Everything is fragmented-
The safe-fail approach to KM
I gave a keynote address in May in Perth, Australia, to an audience of technologists looking at the future development of information and communications technologies (ICT), as well as issues of compliance arising from the demands of Sarbanes-Oxley and other regulatory requirements. I started off with one of my favorite quotes, from Cardinal Bellarmine in a letter written to Foscarini, a Carmelite collaborator with Galileo in 1615:
"For to say that, assuming the earth moves and the sun stands still, all the appearances are saved better than with eccentrics and epicycles, is to speak well; there is no danger in this, and it is sufficient for mathematicians. But to want to affirm that the sun really is fixed in the center of the heavens and only revolves around itself (i.e., turns upon its axis) without traveling from east to west, and that the earth is situated in the third sphere and revolves with great speed around the sun, is a very dangerous thing."
The good Cardinal was a very intelligent man, but he was locked into the patterns of past orthodoxy. He can see that a heliocentric view of the universe produces more accurate prediction of the movement of the planets, but he insists that there is no contradiction between this statement and a belief in terracentricity in practice. I argued that every organization in the room had its own Cardinal Bellarmine, and many of them are present in the ICT function in organizations. The governance of ICT is locked into the capabilities of computers in the 1980s, not the 21st century; it focuses on control and linear processes in which the business analysts discover users’ specific needs, which are then converted into projects, either procurement or development. In a mischievous moment, I suggested that user requirements documents were designed by the IT industry so that users would sign up for things that they only partially understood, but for which they could be held accountable later.
Now I accept that approach is valid for major systems—such as the accounting aspects of an enterprise resource planning (ERP) system—where requirements are known and little variation is possible. However, for knowledge management, the requirements are more abstract and uncertain, and in practice users don’t know what they need until they get it, and then they want something different. The capabilities of technology can change requirements as users’ knowledge of potential co-evolves with the delivery of capability. I have experienced the Wikipedia. I know how to use it. But I could not have specified the need for that sort of capability in advance; neither could I have ascertained the need through interviews or by design alone.
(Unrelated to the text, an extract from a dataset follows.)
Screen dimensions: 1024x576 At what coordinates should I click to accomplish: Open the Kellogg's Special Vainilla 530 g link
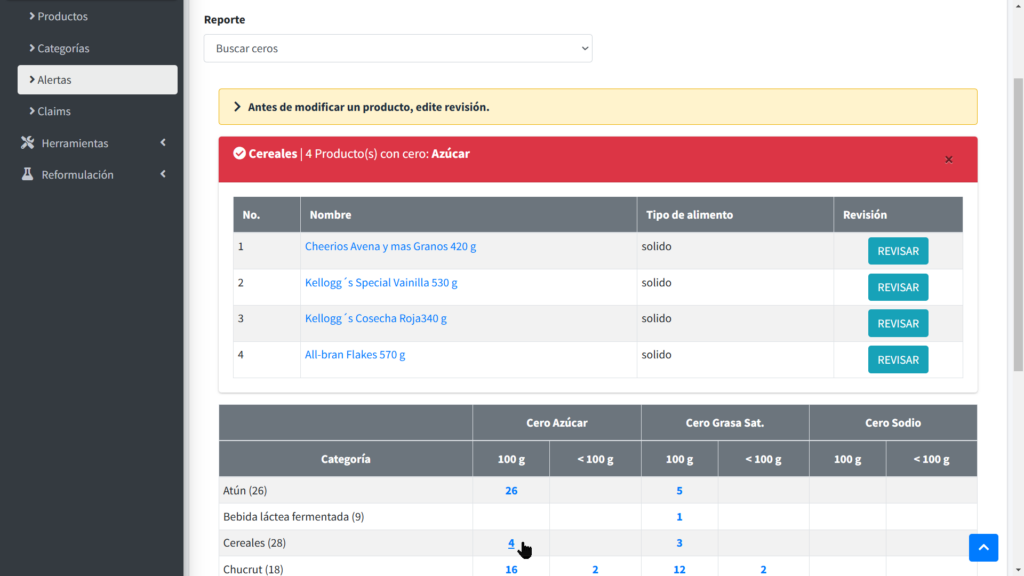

In the knowledge economy, applications co-evolve as software components, hardware and communications technology interact with users to create emergent applications and capability. You can’t manage that by the linear process of requirements sign-off. Instead, we need to allow multiple (and sometimes contradictory) software tools to interact with people over time and see what works. Where things work, we amplify them; where they fail, we dampen their impact. We move from a fail-safe design strategy to one of safe-fail experimentation; we do not assume that we can know in advance what the right solution is, but we do understand a process by which that solution can be discovered through action rather than reflection. The problem is that procurement and design methods are based on fail-safe, not safe-fail, as a result of which they are expensive and non-adaptive.
The good news is that the capabilities of the Web 2.0 environment are made for a safe-fail experimental approach to knowledge management system design. More than 10 years ago, when knowledge management started, we had a great idea supported by poor-quality, process-based technology. Ten years later, the idea is still good, if a bit battered from abuse over the years, but we finally have the technology to make it happen. In a modern environment, there is little need for major expenditure in the early days of a knowledge management program; indeed, such an approach is contra-indicated. Anything you can legitimately do on a sustainable basis with communities of practice can be done with freeware such as Ning. Blog software allows rapid take-up and creation of knowledge objects. Search is free, and RSS feeds can be changed frequently as new capability becomes available. It takes minutes to set up a wiki.
I spend my time in a mobile environment with Facebook, Twitter and Skype permanently open, linking and connecting with people in unexpected and unanticipated ways. I can do that as I work for a small company that exists in the Web, rather than within the firewall. We have no Bellarmine imposing the excessive order and structure of corporate procurement. You cannot impose constraints on what needs to be an emergent system.